As followers of the drug industry know, GlaxoSmithKline famously paid $720 million to buy Sirtris Pharmaceuticals in 2008. Sirtris is the most high-profile shop working on sirtuins and resveratrol-like pharmacology, which subject has received a massive amount of press (some accurate, some scrambled). I've been following the story with interest, since the literature has me convinced that the aging process can indeed be modified in a number of model organisms, which makes me think that it could be in humans as well. And I also feel sure that advances in this area could lead to many profound medical, social, and economic effects. (GSK, though, is going after diabetes first with the Sirtris deal, I should add - among other reasons, the FDA has no regulatory framework whatsoever for an antigeronic, if I can coin a word.)
But whatever the state of the anti-aging field, doubts have crept in about the wisdom of the Sirtris purchase. Last fall, a group at Amgen published a study suggesting that some of the SIRT1/resveratrol connections might be due an an experimental artifact caused by a particular fluorescent peptide. Now a group at Pfizer has piled on in the Journal of Biological Chemistry. They're looking over resveratrol and a series of sirtuin activators described by the Sirtris group in Nature.

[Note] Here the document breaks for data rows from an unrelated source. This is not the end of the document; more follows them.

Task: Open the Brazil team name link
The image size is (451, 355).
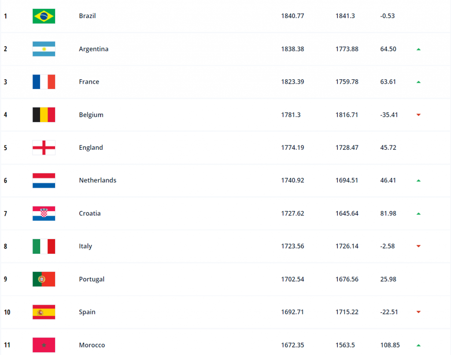Action: [x=87, y=16]
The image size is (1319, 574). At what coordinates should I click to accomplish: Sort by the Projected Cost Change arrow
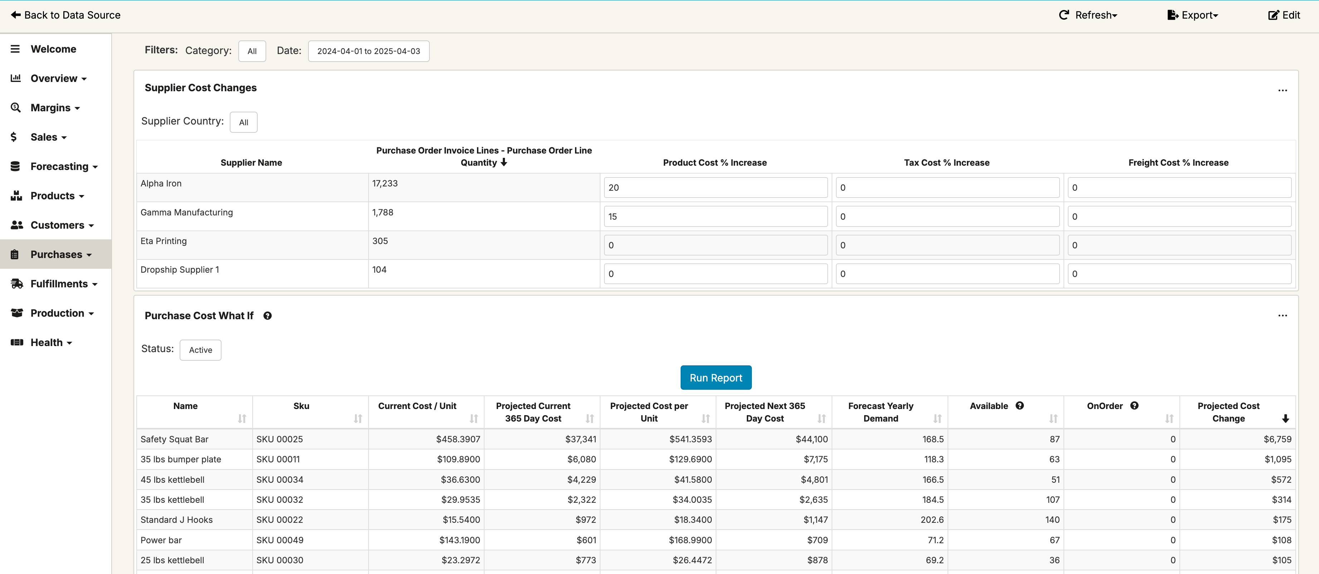tap(1285, 419)
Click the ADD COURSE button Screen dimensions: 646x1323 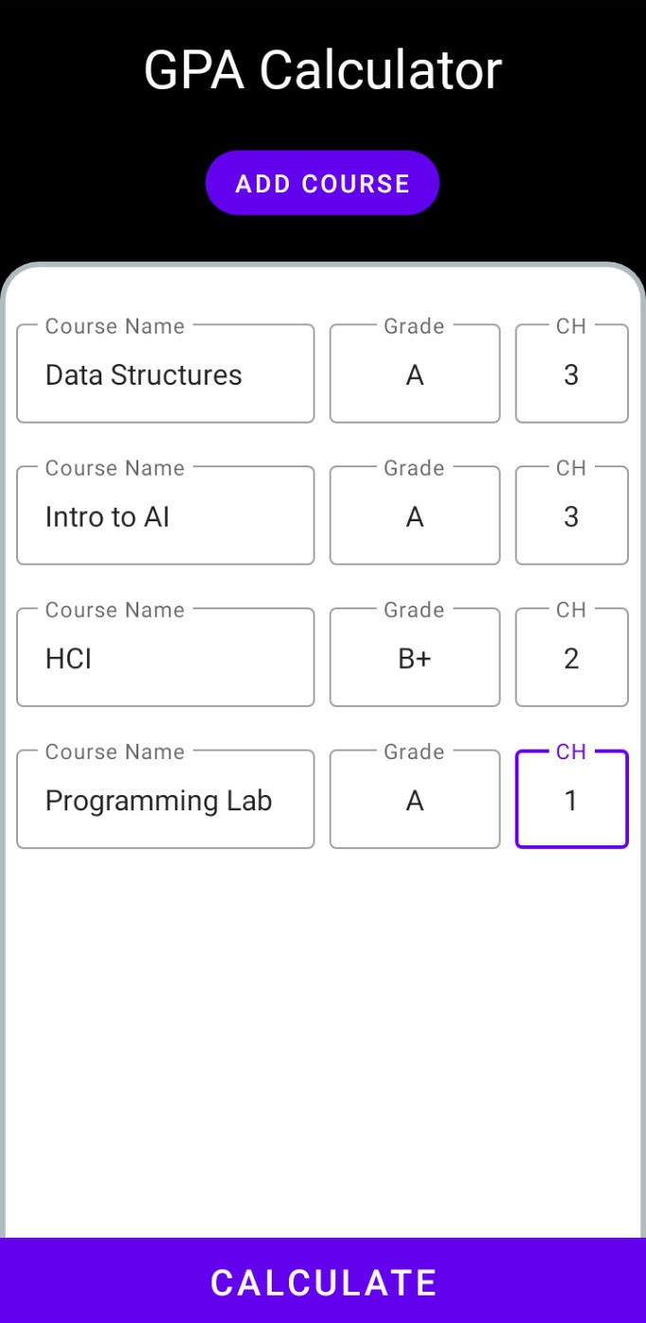[x=322, y=182]
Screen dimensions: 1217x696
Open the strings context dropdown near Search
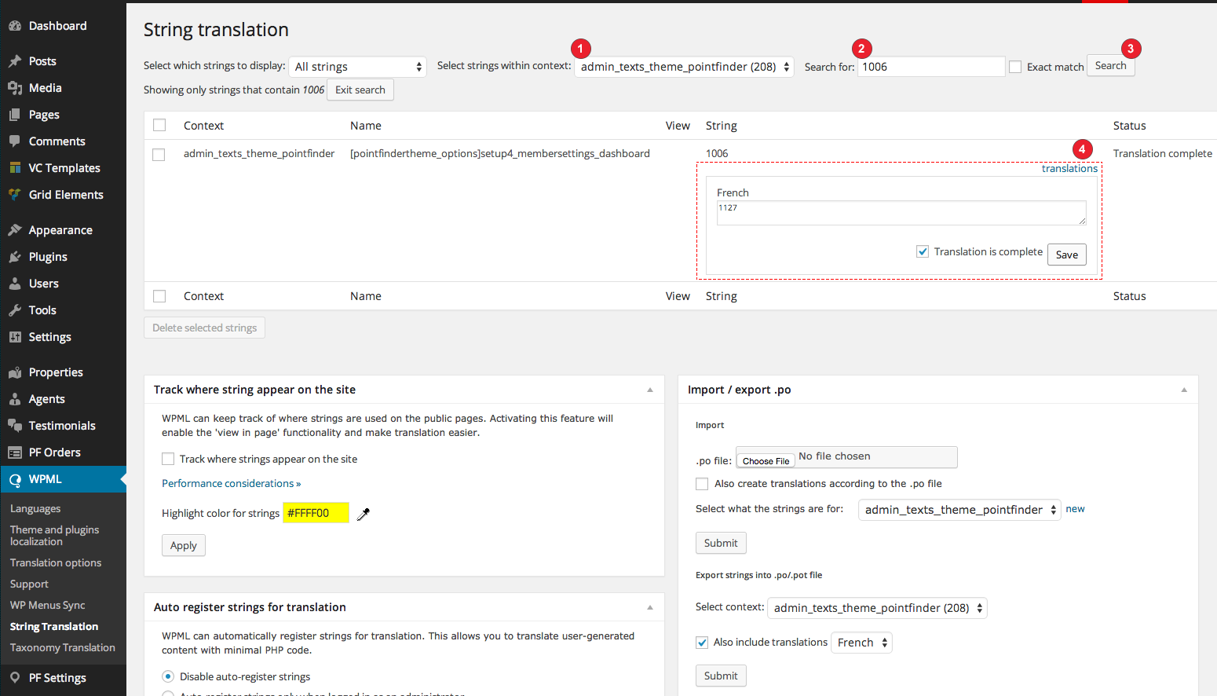(684, 67)

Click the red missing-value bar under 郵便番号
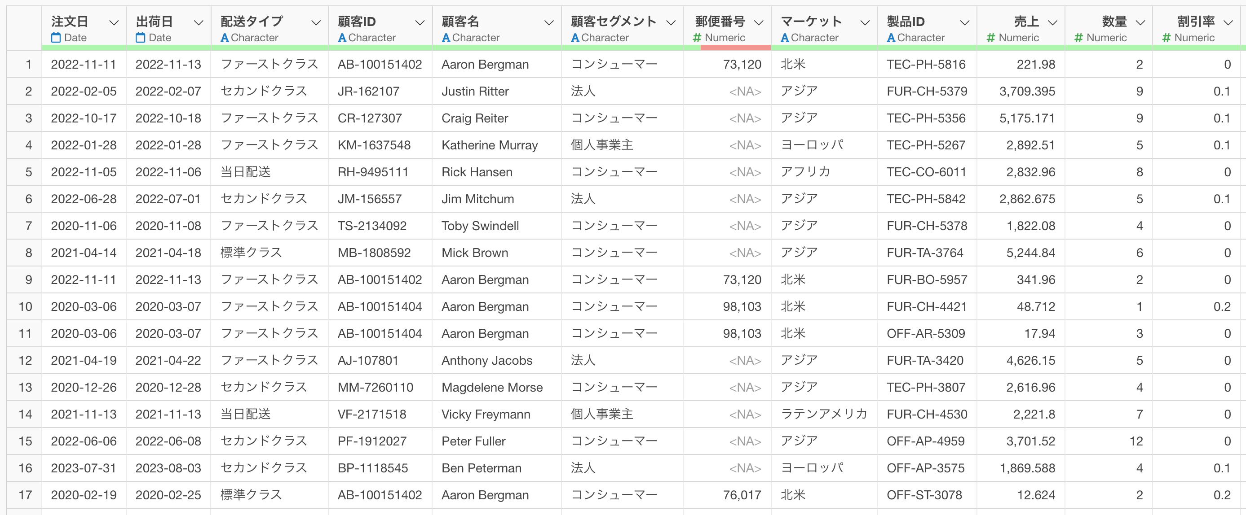(x=735, y=48)
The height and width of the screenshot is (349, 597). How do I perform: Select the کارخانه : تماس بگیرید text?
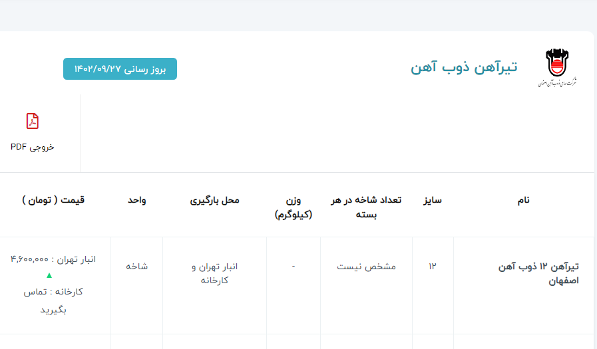(x=53, y=300)
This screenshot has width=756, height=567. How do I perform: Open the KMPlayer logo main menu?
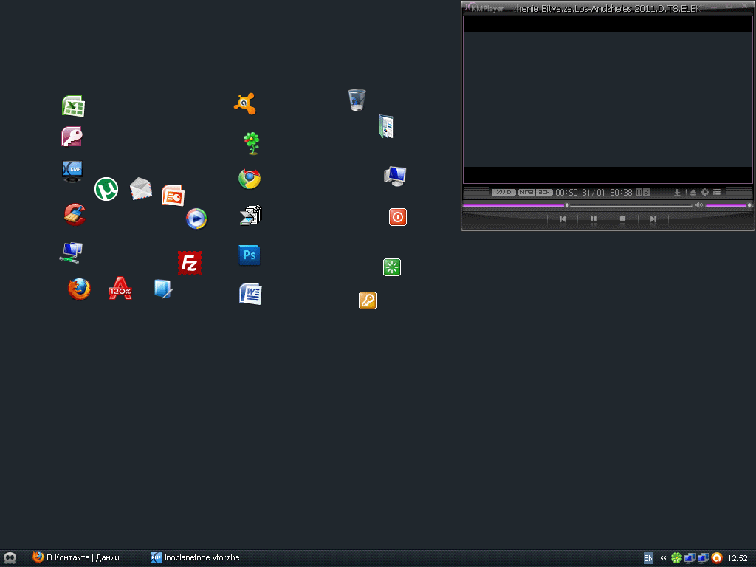pyautogui.click(x=484, y=8)

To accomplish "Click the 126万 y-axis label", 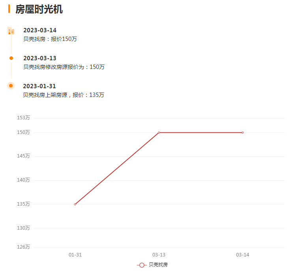I will tap(23, 247).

And unfortunately, they also find trouble due to fluorogenic peptides. The TAMRA fluorophore on their peptide substrates seems to pervert the assay. While the Sirtris compounds looked like activators initially, switching to the native peptide substrates showed them to be worthless. Further study (calorimetry) showed that the activator compounds bind to a complex of SIRT1 and the fluorescent peptide substrate, but not to SIRT1 itself (or in the presence of native substrate without the fluorogenic group). That's not good.
But worse is to come:
"Despite a lack of evidence for the Sirtris series of compounds as direct SIRT1 activators, we investigated whether the in vivo efficacy demonstrated by SRT1720 in several rodent models diabetes could be validated and attributed to indirect activation of SIRT1. We therefore attempted to reproduce the in vivo efficacy for SRT1720 in mouse models of type 2 diabetes previously shown. . ."

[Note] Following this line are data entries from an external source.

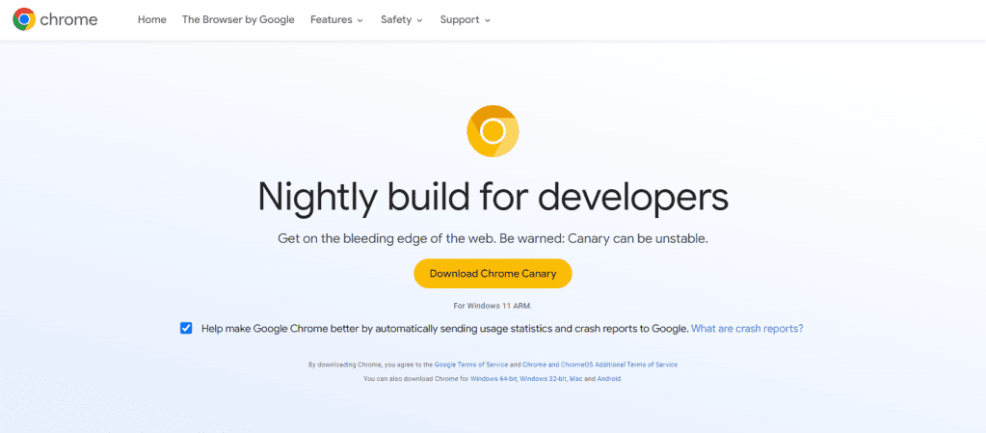Image resolution: width=986 pixels, height=433 pixels.
Task: Click the Nightly build for developers heading
Action: pos(493,197)
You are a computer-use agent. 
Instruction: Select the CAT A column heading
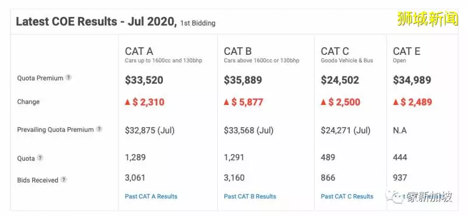pos(139,51)
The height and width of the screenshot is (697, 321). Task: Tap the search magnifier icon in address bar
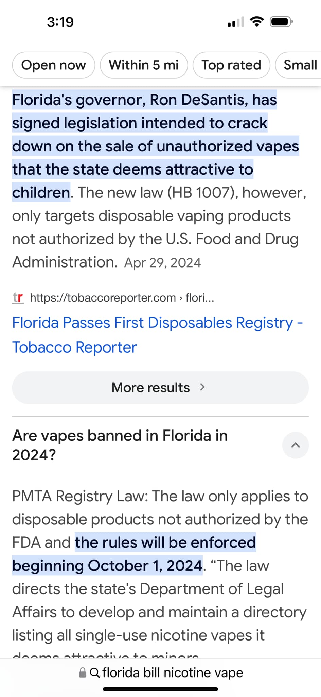tap(95, 673)
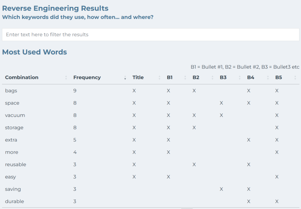Image resolution: width=301 pixels, height=209 pixels.
Task: Click the B4 column sort arrows
Action: tap(268, 78)
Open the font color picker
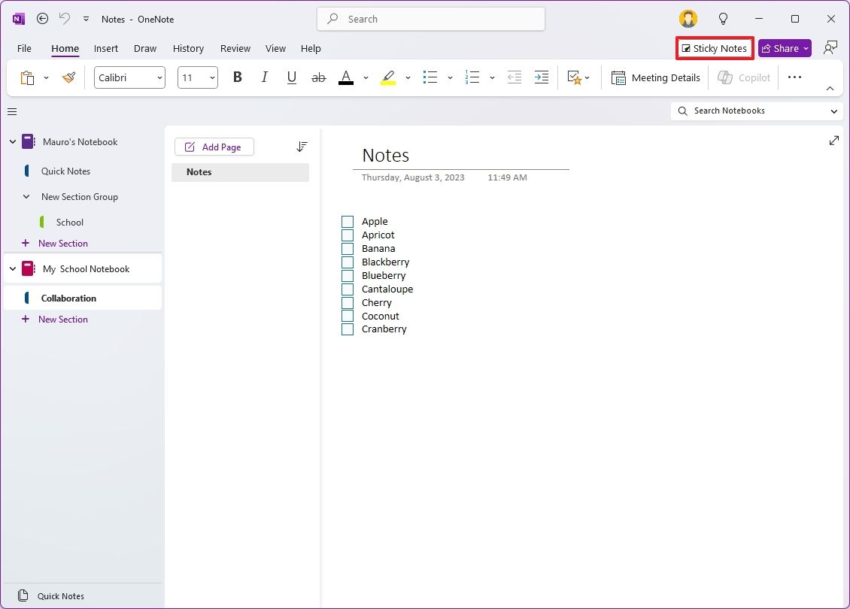This screenshot has width=850, height=609. tap(345, 77)
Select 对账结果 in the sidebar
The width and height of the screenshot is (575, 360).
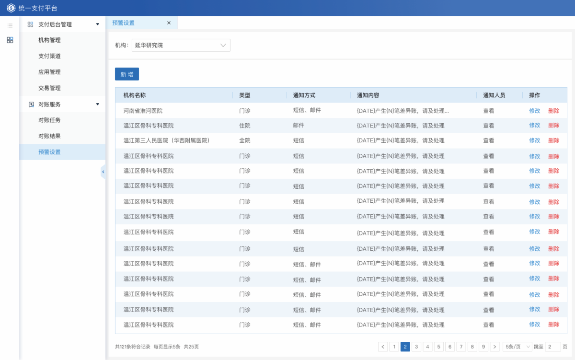point(49,136)
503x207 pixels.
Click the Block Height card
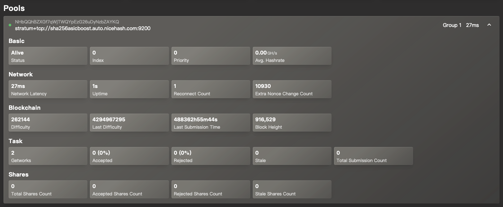tap(292, 123)
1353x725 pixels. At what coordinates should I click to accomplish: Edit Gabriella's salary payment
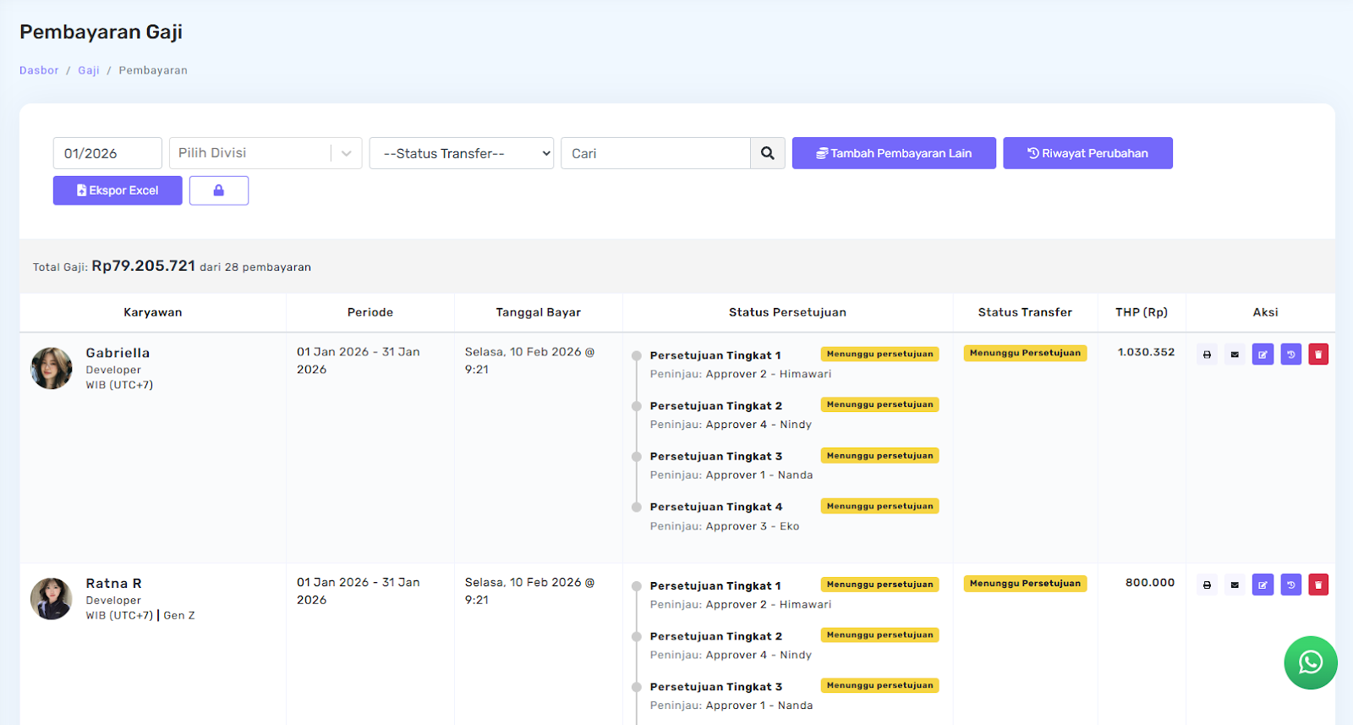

That word "attempted" should tell you what comes next. The reported high dose of the compound (100 mpk) resulted in weight effects and death. The reported low dose (30 mpk) showed no effects at all on any diabetic parameters, but instead seemed to lead to increased feeding and weight gain. To complete the debacle, the Pfizer group screened the Sirtris compounds through a broad panel of assays, and found that all of them hit a number of other targets (and appear significantly worse than resvertarol itself, which is no one's idea of a clean compound to start with).
Basically, these folks have thrown down the gauntlet: they claim that the reported Sirtris compounds do not do what they are claimed to do, neither in vitro nor in vivo, and are worthless as model compounds for anything in this area of study. So what is GSK going to have to say about this? And what, if this paper is at all accurate, did they buy with their $720 million?